Baji Rout (5 October 1926  11 October 1938) was a freedom fighter,  having been killed at the age of twelve. He was born on 5 October 1926. Rout, who was a boat boy, was shot by British police when he refused to ferry them across the Brahmani River on the night of 11 October 1938 at Nilakanthapur Ghat, Bhuban, Dhenkanal district.

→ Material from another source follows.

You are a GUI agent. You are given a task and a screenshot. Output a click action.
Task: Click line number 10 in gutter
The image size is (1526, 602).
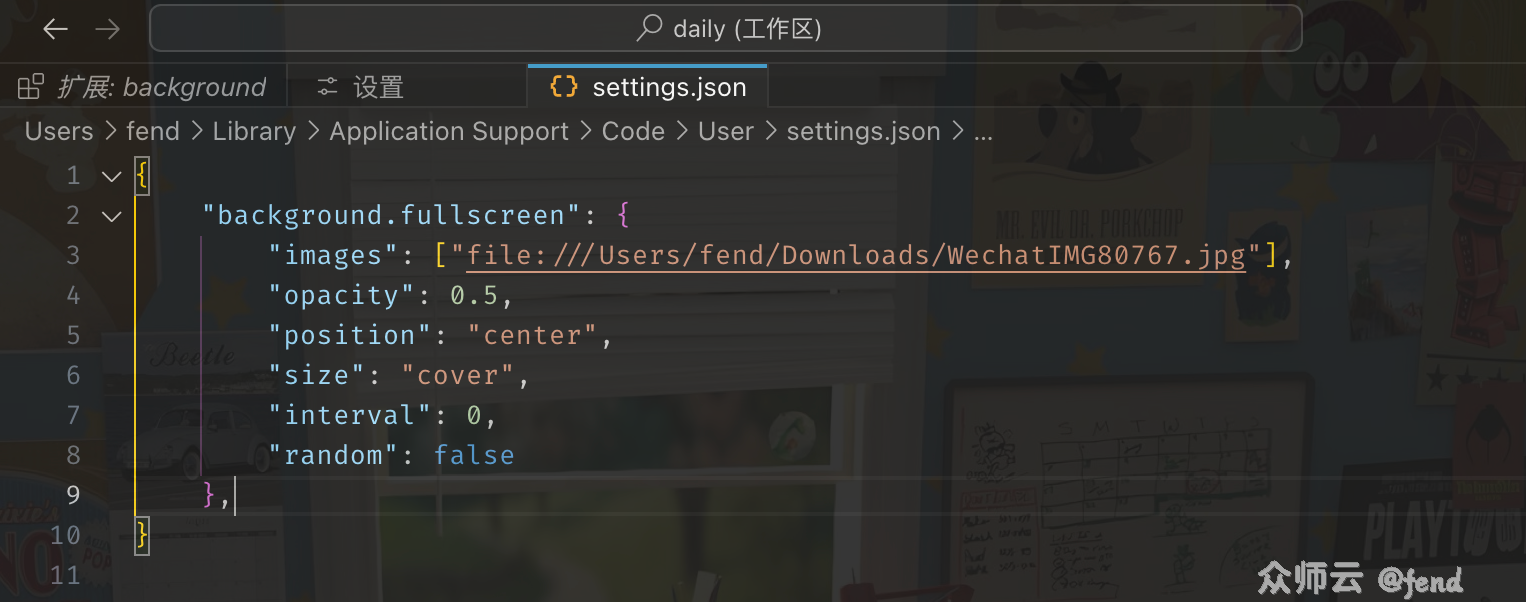(65, 535)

Baji Rout was the youngest son of a boatman on the Brahmani river. As an active member of the Banar Sena of Prajamandal (Party of People), he had volunteered to keep watch by the river at night. The British Police force ordered him to cross the river by his boat which he denied. The police force then fired upon Baji Rout along with Laxman Malik, Fagu Sahoo, Hrushi Pradhan and Nata Malik.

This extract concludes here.